Always for Dartmouth, Always supported the “Good Old Days Slogan” though I know we will never see the likes again, so where do we go from here aside from bashing your head on the wall…Team work and working together though the end result maybe back to square one.
With kindest regards with his ongoing battle,
Cllr Stephen Smith
(Townstal Ward) and proud to be.
Steve, The problem is that we are mixing the decline in retail footfall with the decline in tourism, i.e. visitor numbers. I agree retail is suffering across the UK because of the online shift in shopping but Dartmouth is also a tourist destination and tourism is not displaying the same decline in the UK. In fact tourism is on the up because of the exchange rate. Dartmouth must not confuse the two. By that I mean we must not look for retail trends as an excuse for visitor numbers declining.

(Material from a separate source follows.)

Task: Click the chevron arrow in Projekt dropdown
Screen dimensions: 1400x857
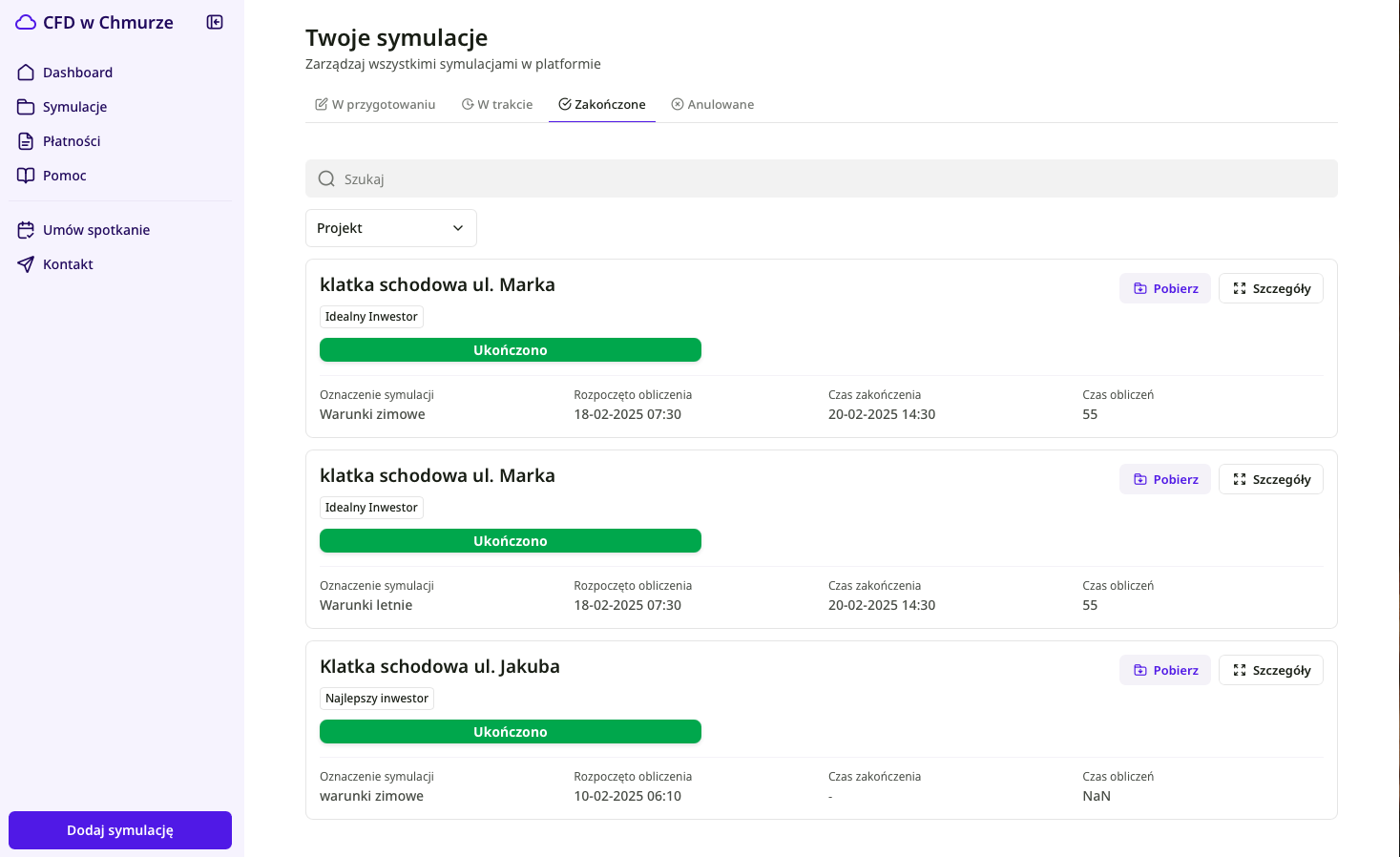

For me a significant factor in the visitor decline is the loss of our Discover Dartmouth website, the most important tourism asset the town has had. Now the dramatic loss of subscribers has left it a shadow of what it used to be so it is not effective in driving visitors to Dartmouth. It appears to show a town without businesses in it. Sadly few people involved with the DVC seem to understand how much of a loss this was. However like you I will keep on battling for the future prosperity of the town that I love.
Paul. Whilst the decline in content in the Discover Dartmouth website and brochure is unfortunate, you mustn’t forget that there are plenty of other websites that do a lot to promote Dartmouth and, in aggregate, attract a substantial amount of traffic which I suspect has grown hugely in the past few years. Many accommodation and letting agency websites e.g. Coast and Country Cottages do an excellent job of promoting Dartmouth. Our own By The Dart website has a huge and growing amount of content about the area, what’s on and what to do and details of over 2,000 local businesses. It attracts traffic from all over the UK at a level that I believe is significantly better than Discover Dartmouth. Traffic this year is already up 20%.
There is a danger that we “talk the town down” and these footfall figures do not have universal credibility. If we are to understand the true state of Dartmouth’s economic wellbeing then businesses need to be surveyed in detail. Only then can a proper debate be had about the real trends.
Accept your point Mark but the level of footfall decline is hard to explain. The figures are accurate but there are a multitude of reasons why Dartmouth is struggling to attract visitors. We must first accept there is a problem before we can solve it. Too many people are arguing the footfall figures are flawed, rather than thinking how do we respond to this challenge. I cant sit quietly while Dartmouth’s streets are so quiet. I feel a responsibility to the businesses of Dartmouth particularly my previous business. People say there is no money available but the Council has just spent the BID’s 5 year marketing budget putting a lift into the Guildhall and lowered ceilings. Is that the right priority?